Bautista’s Game-Winning Homer Conveys Message, then he Conveys it Again

Jose Bautista’s first home run Monday meant little on its own, save for being the slugger’s major league-leading 39th of the season.

His second home run Monday meant a lot more, at least to him.

The difference: What happened in between.

That would be the sixth-inning fastball that Yankees starter Ivan Nova sent spinning toward—and ultimately over—Bautista’s head.

The hitter took it as a response to his earlier bomb. Nova was more likely just wild, considering that it was his first start as a big leaguer. Bautista had words for the right-hander as he approached the mound, Nova didn’t back down at all and benches and bullpens quickly emptied onto the field.

Although no punches were thrown, the incident served as a prelude for an interesting response from Bautista after he hit another home run, in the eighth.

Baseball will tolerate a degree of showboating, so long as it’s in response to a Code violation. Bautista’s reaction to his second home run (the eventual game-winner, hit off of reliever David Robertson) started with a bat flip in conjunction with a glare toward the mound. It ended with one of the slowest home-run trots in the big leagues this season, and some fist pumping upon reaching the plate. (Watch it here.)

| LISTED ENTRIES |
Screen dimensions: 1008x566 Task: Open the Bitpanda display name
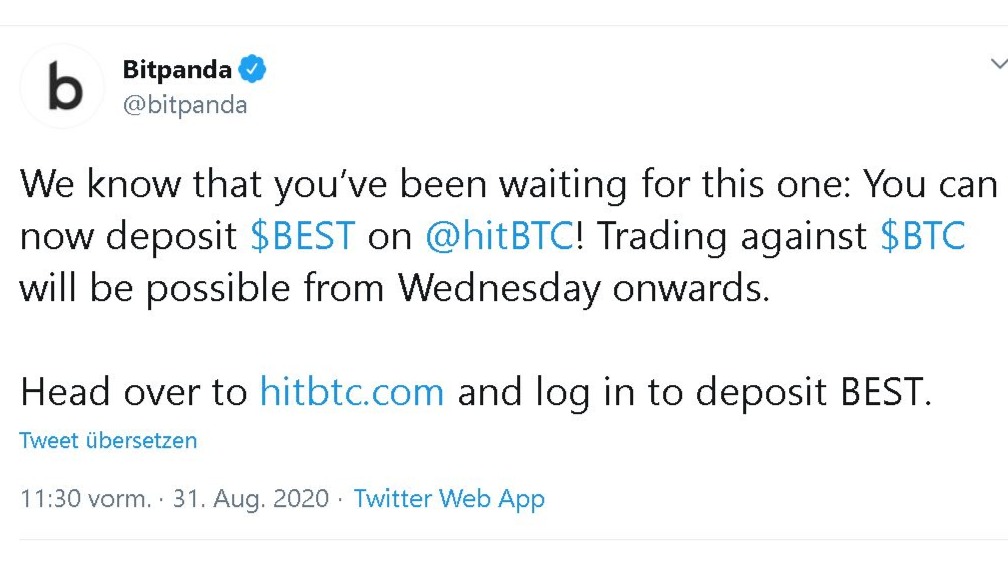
* * *
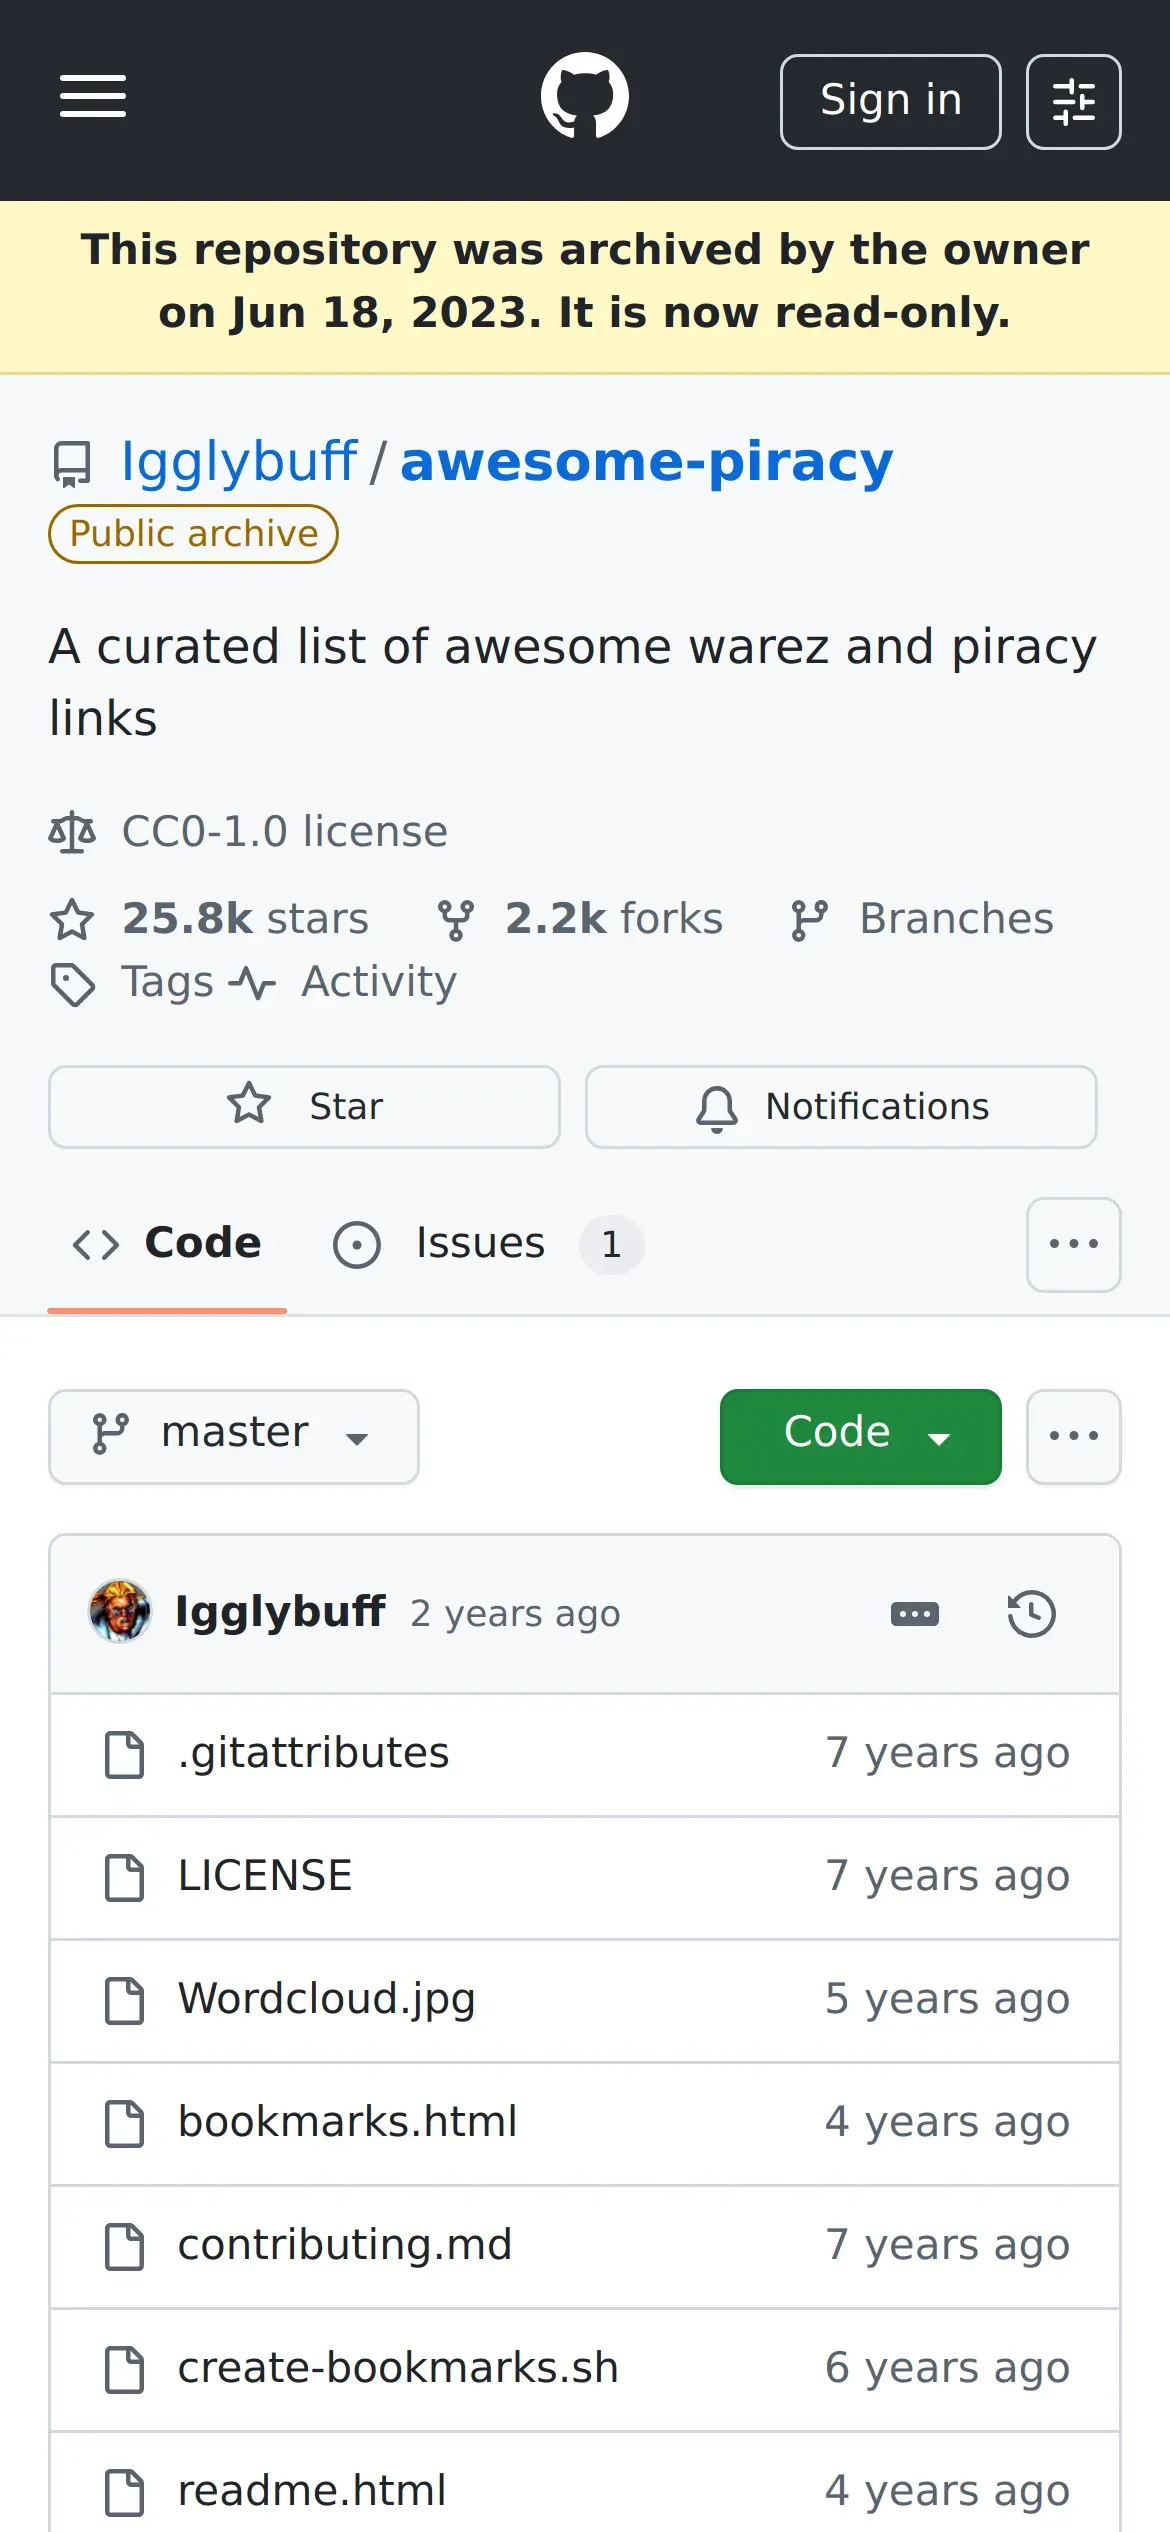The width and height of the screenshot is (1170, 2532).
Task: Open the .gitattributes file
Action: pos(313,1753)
--
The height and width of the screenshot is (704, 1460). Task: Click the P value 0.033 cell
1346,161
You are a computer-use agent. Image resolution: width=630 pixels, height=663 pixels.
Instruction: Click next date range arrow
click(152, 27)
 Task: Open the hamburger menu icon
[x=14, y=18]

| PROBLEMS AND TASKS |
**A.** Answer the following questions using the article on Bautista's home runs, responding to each on its own line:
(i) Which season total did Bautista's first home run on Monday represent?
(ii) Who was the Yankees starter who threw the sixth-inning fastball?
(iii) Off which reliever was Bautista's second home run hit?
**B.** Print the passage of the article on Bautista's home runs that opens with the words containing "Jose Bautista’s first" and closes with "onto the field.".

| THE ANSWERS |
**A.**
(i) It was his major league-leading 39th of the season.
(ii) Ivan Nova.
(iii) David Robertson.

**B.**
Jose Bautista’s first home run Monday meant little on its own, save for being the slugger’s major league-leading 39th of the season.

His second home run Monday meant a lot more, at least to him.

The difference: What happened in between.

That would be the sixth-inning fastball that Yankees starter Ivan Nova sent spinning toward—and ultimately over—Bautista’s head.

The hitter took it as a response to his earlier bomb. Nova was more likely just wild, considering that it was his first start as a big leaguer. Bautista had words for the right-hander as he approached the mound, Nova didn’t back down at all and benches and bullpens quickly emptied onto the field.